The wicked-problem framing applies with full force. The communities most vulnerable to intimate partner violence are also the communities most vulnerable to the predations of the police. Intervening with state force risks handing a struggling mother over to a child protective system that will strip her of her children, or handing a survivor over to a carceral system that will criminalize the victim when she fights back. The apparatus designed to protect is also an apparatus of capture. Naming the wickedness as wickedness is the operational starting point.

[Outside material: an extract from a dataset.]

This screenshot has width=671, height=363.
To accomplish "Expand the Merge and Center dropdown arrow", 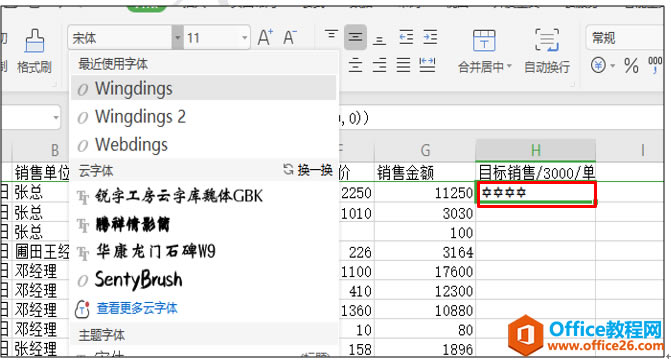I will point(509,66).
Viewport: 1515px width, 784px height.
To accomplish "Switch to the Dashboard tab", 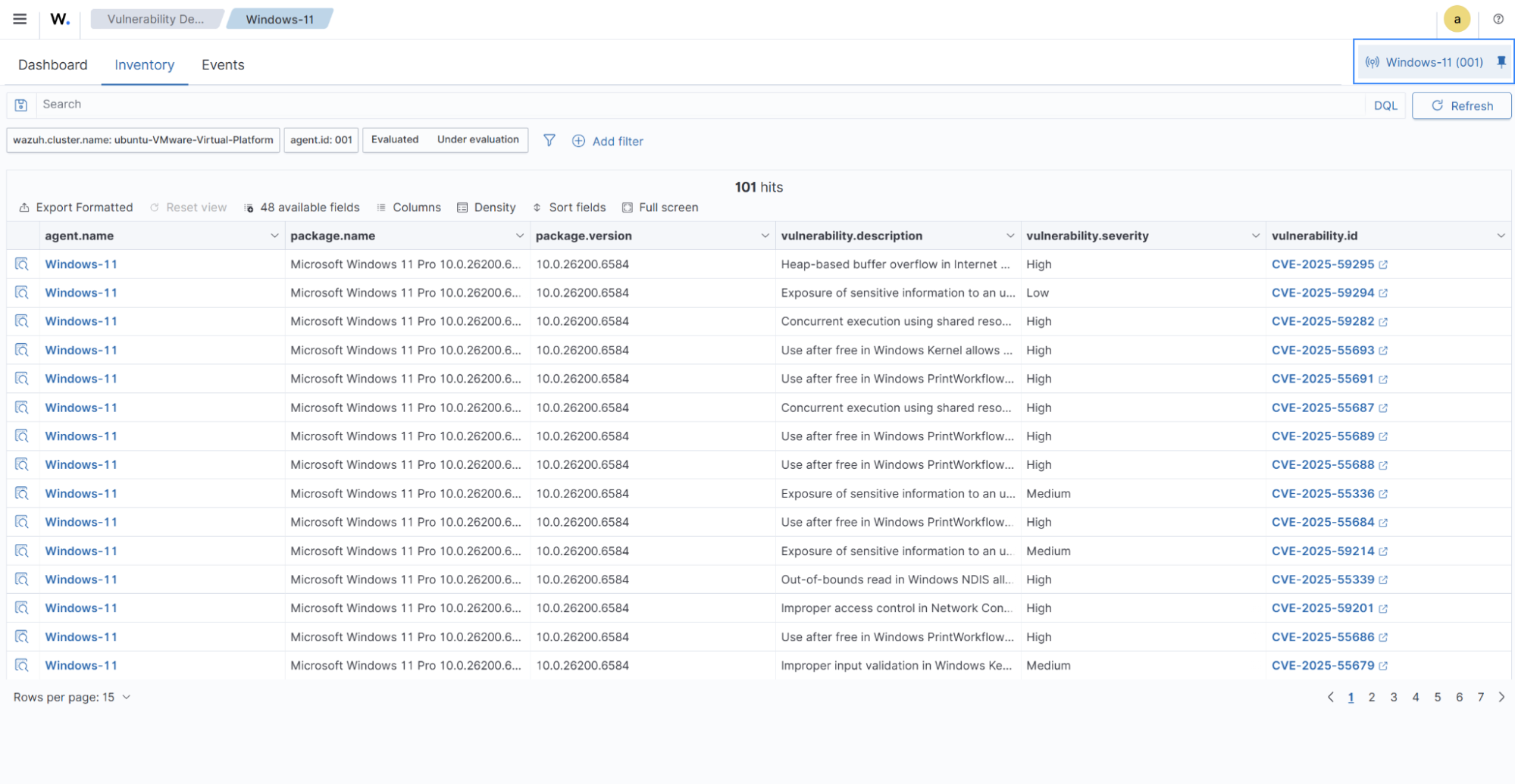I will pyautogui.click(x=52, y=65).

The root cause of the violence is not the existence of the police; it is the patriarchal control over Black women’s bodies, the economic dependency that traps them in abusers’ homes, and the cultural permission granted to men to resolve emotional disputes with lethal force. The intervention point is at the level of the threat: the financial independence that allows escape, the secure housing that guarantees survival outside the house of the abuser, and the community accountability that names the violence without handing the woman over to a carceral state that will only punish her. It is the community that must build the protective infrastructure the state refuses to provide and the state refuses to fund.

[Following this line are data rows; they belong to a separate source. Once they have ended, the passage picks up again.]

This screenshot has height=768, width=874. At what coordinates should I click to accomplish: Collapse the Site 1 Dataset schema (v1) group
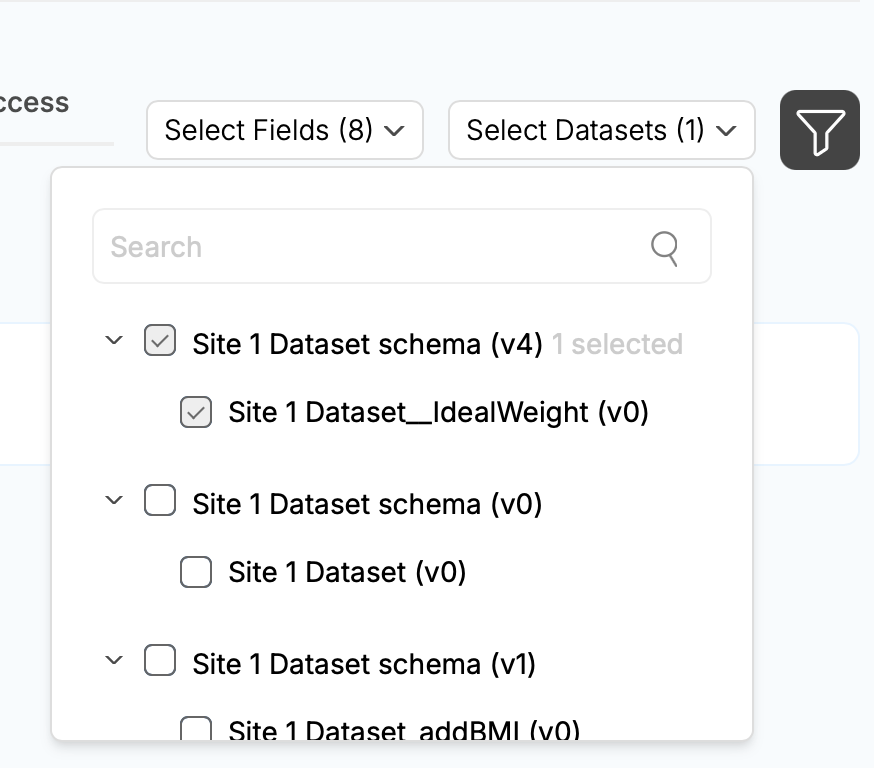click(x=114, y=660)
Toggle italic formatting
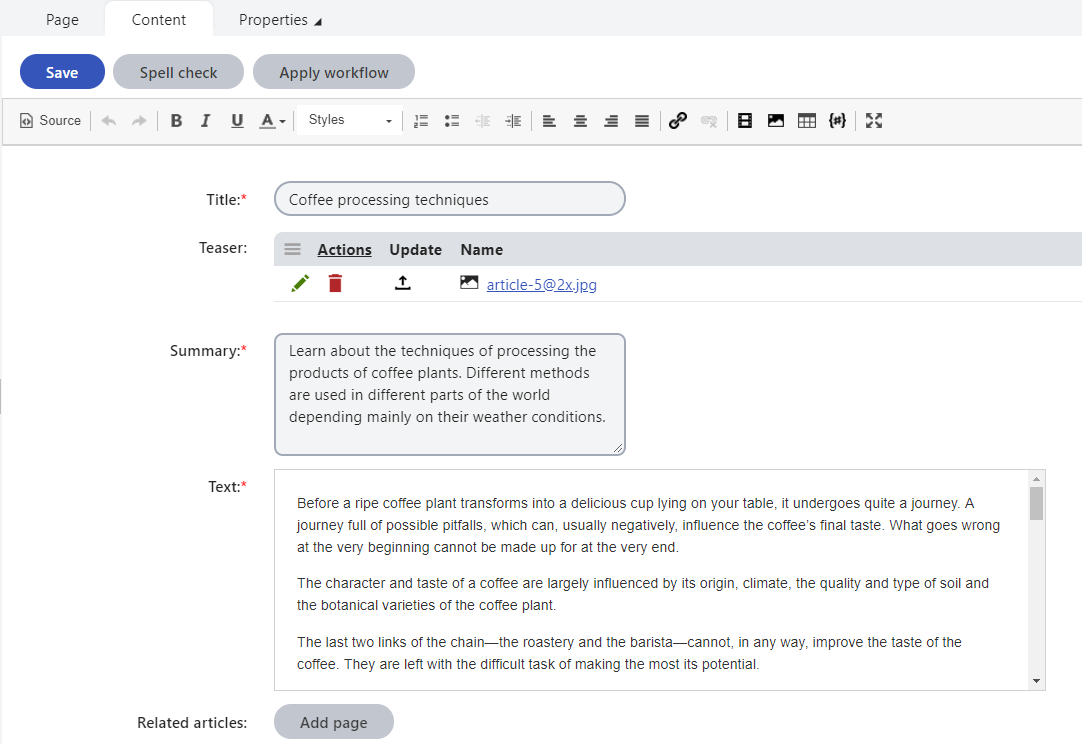 pyautogui.click(x=206, y=121)
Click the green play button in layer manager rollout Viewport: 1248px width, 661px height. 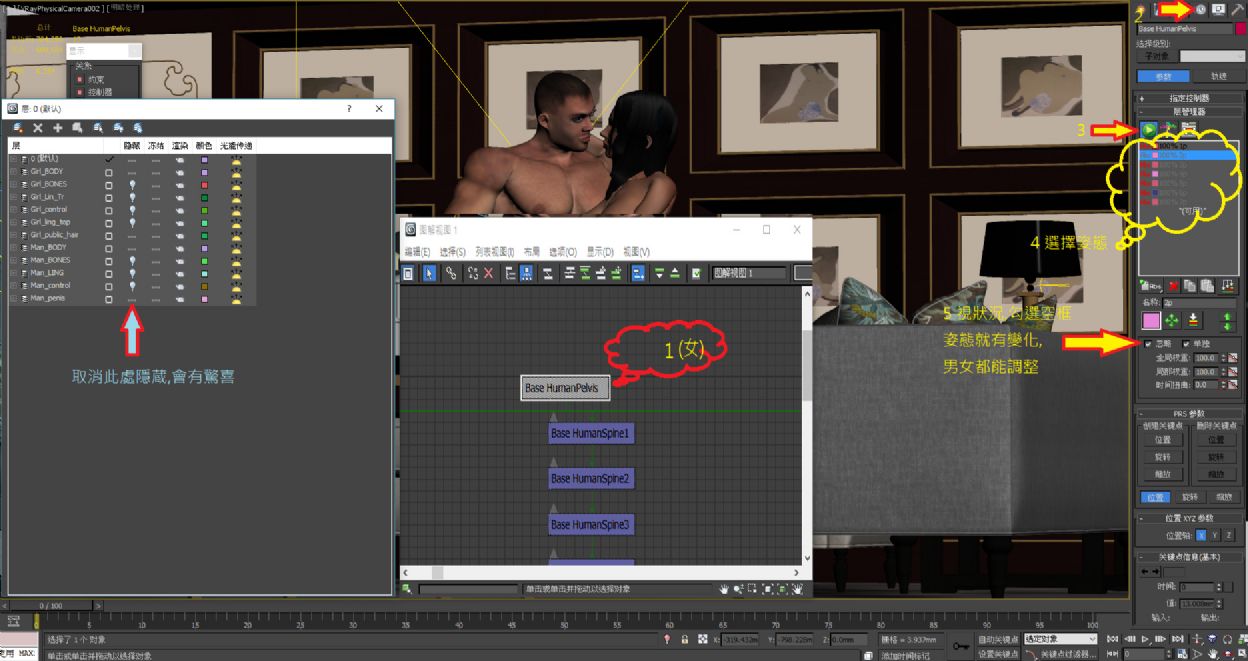[1149, 130]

The arc of the moral universe does not bend toward justice by itself. It is held straight by the weight of the guns and the silence of the institutions. The arc bends under the force of nothing except the hands that push it. If those hands are busy penning tributes to executed wives’ husbands, the arc bends away from justice. If those hands are dialing the number of a police department that has already failed to protect a woman five times, the arc bends away from justice. If those hands are writing checks to politicians who protect the gun industry, the arc bends away from justice. We cannot claim to be building anything worth calling a community while we canonize the men who murder our sisters. The Beloved Community is not built on the graves of Black women. It is built when the community, the state, and the conscience align to say that the life of the woman in the house is the measure of our shared humanity. The only question that remains is whether the men who have spent years claiming to stand for the community will finally stand for the women in it who are dying. The evidence of the past year—the calls for care resources that go underfunded, the community reeling from a shooting that murdered eight children—says the answer so far is no. The work of this column, from this day forward, is to make that answer lethal to their reputations until it changes.